Document text:
This is exactly what growing up has meant for me.  Fewer answers.  Better questions.  So much less fear.

When I was a child, I assumed that the adults around me had all the answers.  Maybe all kids think that.  I imagine it's the only way to keep the enormity of the whole strange, unfamiliar world at bay.

Here are just a few of the things I once thought I knew (or, at the very least, was sure I would know once I found the exact right book or expert): what happens when we die, why the innocent suffer, the eternal fate of those who've never heard the name Jesus, how to get children to sleep all night in their own beds . . . I'll stop there, but, trust me, I could go on.

I'm afraid that I, like so many Christians, have taken the imperative in I Peter to "be prepared to give an answer to everyone who asks you to give the reason for the hope that you have" just a little too far.

There is only one answer that we can all give with total confidence: Jesus. 

Do we need to have answers neatly packaged for every question that plagues our culture (gay marriage, government debt, capital punishment, organic food vs locally grown)?  Big, important questions proliferate all around us on a daily basis, and I applaud those who are (let's recall the rest of I Peter 3: 15 here), with "gentleness and respect," seeking out answers.  But our faith does not rest on these things. 

It's okay to say, "I don't know."  More often than not, it's the only honest answer we can give.

"Now we see but a poor reflection as in a mirror, then we shall see face to face.  Now I know in part; then I shall know fully, even as I am fully known" (I Corinthians 13: 12).

If answers were what really mattered, we would be given them.  Instead, we've been told to love and not to fear.  We can't go wrong if we stick to that.

One day every question will be answered (and I imagine that many questions will simply disappear because they never really mattered).  These answers will come, not with words, but in a face.  We shall see face to face.

In his novel Till We Have Faces, C.S. Lewis, an English professor who loved words, put words in their proper place: "I know now, Lord, why you utter no answer.  You are yourself the answer.  Before your face questions die away.  What other answer would suffice?  Only words, words; to be led out to battle against other words."

I too love words, but words can’t get me out of bed some days.  On those days, I get up and keep going only because I glimpse the face of the One who made me, the One who knows me, the One who yet loves me.

3 Comments

  1. kelli

    I once read a woman’s account of hearing the most tragic news possible about her unborn child and though the world she knew just moments before had been shattered into sadness and question, her response was simply, “but my Jesus is the same”.
    Her trust in Him and her believing words struck me powerfully and I hope that in the face of unknown, of tragedy, of questions (not to mention all I think I know or think I have right but probably don’t)
    -I hope my first thought will always be that my Jesus is the same -now, yesterday, tomorrow, forever.

    Reply
  2. Christian

    “If answers were what really mattered, we would be given them.” I love that. A good perspective on the difference between what we expect and what is actually important.

Data entries
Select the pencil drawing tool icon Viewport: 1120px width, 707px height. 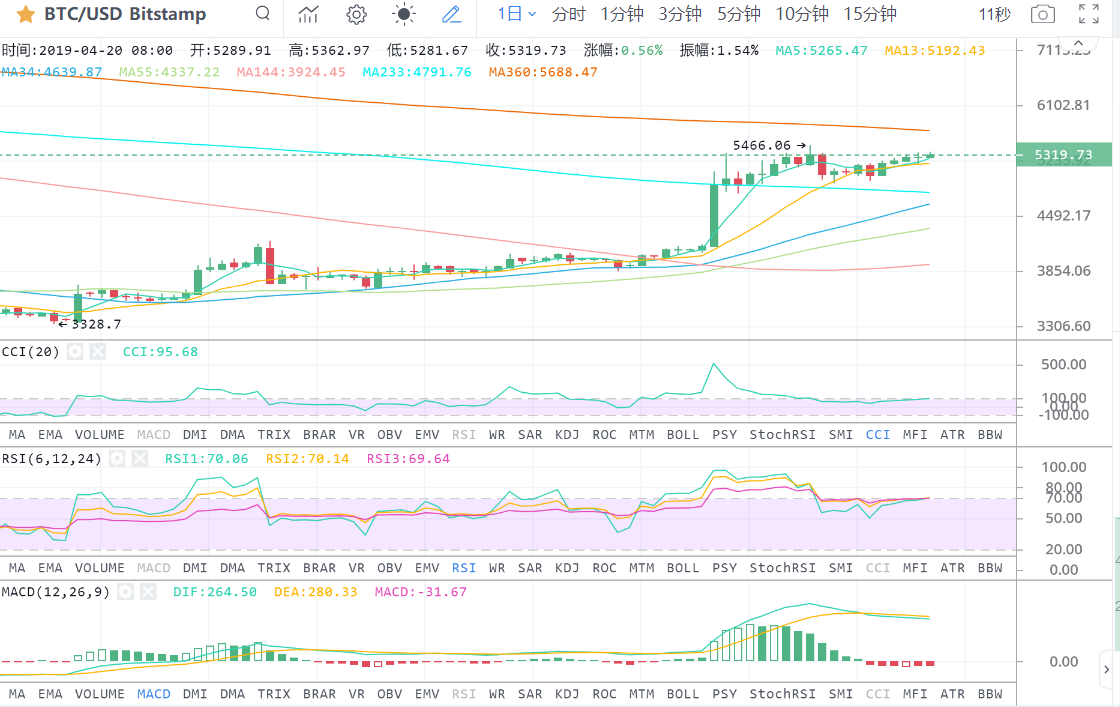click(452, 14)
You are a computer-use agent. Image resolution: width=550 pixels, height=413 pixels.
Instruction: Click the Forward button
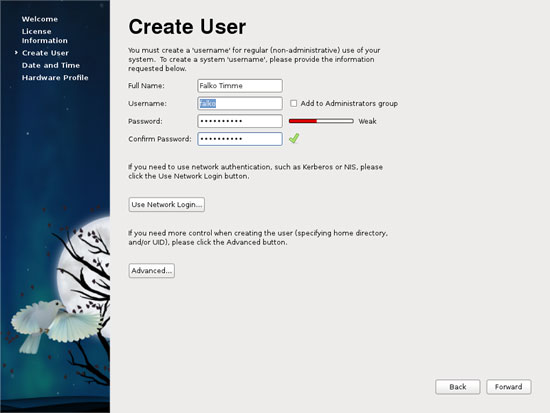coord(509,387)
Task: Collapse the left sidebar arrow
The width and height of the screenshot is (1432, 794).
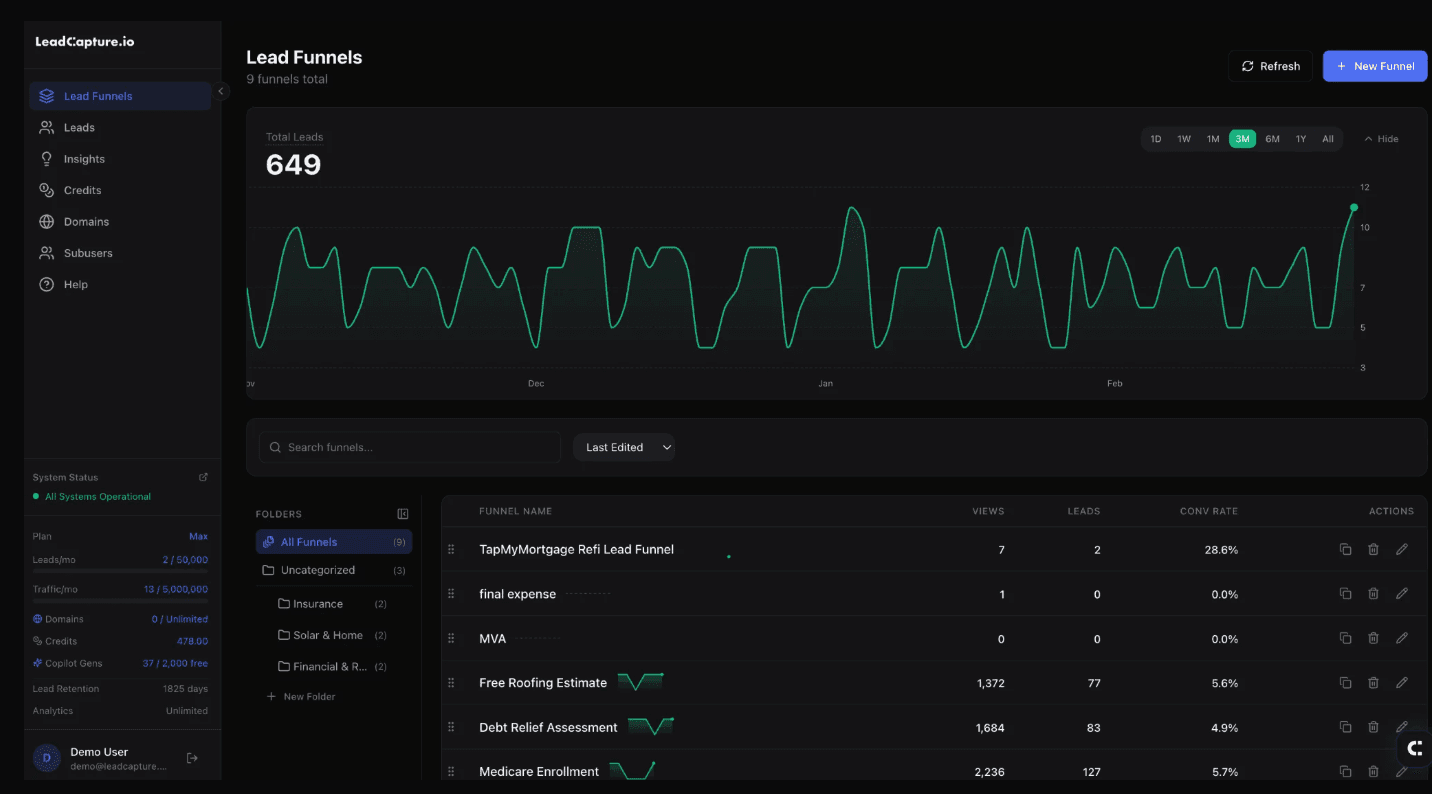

---

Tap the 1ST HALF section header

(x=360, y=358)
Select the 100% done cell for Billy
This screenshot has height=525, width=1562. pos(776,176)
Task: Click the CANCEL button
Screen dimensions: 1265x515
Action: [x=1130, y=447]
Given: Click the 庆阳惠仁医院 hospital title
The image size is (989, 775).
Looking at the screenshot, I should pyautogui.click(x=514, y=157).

Work to do:
1. Using the blog post, decide whether each statement is true: (a) As a child, the writer assumed the adults nearby had all the answers. (b) The post calls C.S. Lewis a history professor. (c) The post says the one answer we can all give with total confidence is Jesus. Answer yes or no for each, quoting the words from the blog post that settle it.
2. Repeat word for word the stretch of the blog post from "I'm afraid that" through "total confidence: Jesus.".
The data entries play no part here.

Task solutions:
1.
(a) Yes: "When I was a child, I assumed that the adults around me had all the answers."
(b) No: "C.S. Lewis, an English professor who loved words"
(c) Yes: "There is only one answer that we can all give with total confidence: Jesus."

2.
I'm afraid that I, like so many Christians, have taken the imperative in I Peter to "be prepared to give an answer to everyone who asks you to give the reason for the hope that you have" just a little too far.

There is only one answer that we can all give with total confidence: Jesus.